▸ **Problem to work on**: Rewrite all of the records below, changing every "GUI agent" to "web agent" and leaving everything else unchanged.

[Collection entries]
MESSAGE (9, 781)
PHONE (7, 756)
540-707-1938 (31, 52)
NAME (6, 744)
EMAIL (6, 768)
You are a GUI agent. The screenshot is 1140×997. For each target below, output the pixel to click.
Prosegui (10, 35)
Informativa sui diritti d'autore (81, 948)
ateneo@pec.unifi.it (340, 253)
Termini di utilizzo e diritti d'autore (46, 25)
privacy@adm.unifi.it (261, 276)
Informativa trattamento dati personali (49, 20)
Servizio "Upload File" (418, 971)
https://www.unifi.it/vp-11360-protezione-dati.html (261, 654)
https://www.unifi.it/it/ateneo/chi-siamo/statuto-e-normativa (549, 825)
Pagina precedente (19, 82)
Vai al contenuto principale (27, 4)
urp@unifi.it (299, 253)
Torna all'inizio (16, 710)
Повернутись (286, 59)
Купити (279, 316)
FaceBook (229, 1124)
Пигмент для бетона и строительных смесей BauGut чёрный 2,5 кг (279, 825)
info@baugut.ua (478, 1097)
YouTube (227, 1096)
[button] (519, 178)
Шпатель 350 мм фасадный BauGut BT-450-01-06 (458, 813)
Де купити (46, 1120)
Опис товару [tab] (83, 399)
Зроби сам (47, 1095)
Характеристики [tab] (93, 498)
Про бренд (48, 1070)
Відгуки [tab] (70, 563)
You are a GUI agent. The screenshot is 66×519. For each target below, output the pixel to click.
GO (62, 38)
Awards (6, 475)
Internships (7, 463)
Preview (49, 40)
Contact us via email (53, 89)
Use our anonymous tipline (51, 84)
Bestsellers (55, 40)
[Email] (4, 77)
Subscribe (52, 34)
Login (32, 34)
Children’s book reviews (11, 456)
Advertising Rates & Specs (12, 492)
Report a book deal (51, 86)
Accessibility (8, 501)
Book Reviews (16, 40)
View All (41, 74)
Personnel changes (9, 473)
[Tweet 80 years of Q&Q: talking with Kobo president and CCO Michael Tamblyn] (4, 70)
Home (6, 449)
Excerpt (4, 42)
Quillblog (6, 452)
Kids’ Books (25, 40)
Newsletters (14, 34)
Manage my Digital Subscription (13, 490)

▸ **Worked answer**:
MESSAGE (9, 781)
PHONE (7, 756)
540-707-1938 (31, 52)
NAME (6, 744)
EMAIL (6, 768)
You are a web agent. The screenshot is 1140×997. For each target below, output the pixel to click.
Prosegui (10, 35)
Informativa sui diritti d'autore (81, 948)
ateneo@pec.unifi.it (340, 253)
Termini di utilizzo e diritti d'autore (46, 25)
privacy@adm.unifi.it (261, 276)
Informativa trattamento dati personali (49, 20)
Servizio "Upload File" (418, 971)
https://www.unifi.it/vp-11360-protezione-dati.html (261, 654)
https://www.unifi.it/it/ateneo/chi-siamo/statuto-e-normativa (549, 825)
Pagina precedente (19, 82)
Vai al contenuto principale (27, 4)
urp@unifi.it (299, 253)
Torna all'inizio (16, 710)
Повернутись (286, 59)
Купити (279, 316)
FaceBook (229, 1124)
Пигмент для бетона и строительных смесей BauGut чёрный 2,5 кг (279, 825)
info@baugut.ua (478, 1097)
YouTube (227, 1096)
[button] (519, 178)
Шпатель 350 мм фасадный BauGut BT-450-01-06 (458, 813)
Де купити (46, 1120)
Опис товару [tab] (83, 399)
Зроби сам (47, 1095)
Характеристики [tab] (93, 498)
Про бренд (48, 1070)
Відгуки [tab] (70, 563)
You are a web agent. The screenshot is 66×519. For each target below, output the pixel to click.
GO (62, 38)
Awards (6, 475)
Internships (7, 463)
Preview (49, 40)
Contact us via email (53, 89)
Use our anonymous tipline (51, 84)
Bestsellers (55, 40)
[Email] (4, 77)
Subscribe (52, 34)
Login (32, 34)
Children’s book reviews (11, 456)
Advertising Rates & Specs (12, 492)
Report a book deal (51, 86)
Accessibility (8, 501)
Book Reviews (16, 40)
View All (41, 74)
Personnel changes (9, 473)
[Tweet 80 years of Q&Q: talking with Kobo president and CCO Michael Tamblyn] (4, 70)
Home (6, 449)
Excerpt (4, 42)
Quillblog (6, 452)
Kids’ Books (25, 40)
Newsletters (14, 34)
Manage my Digital Subscription (13, 490)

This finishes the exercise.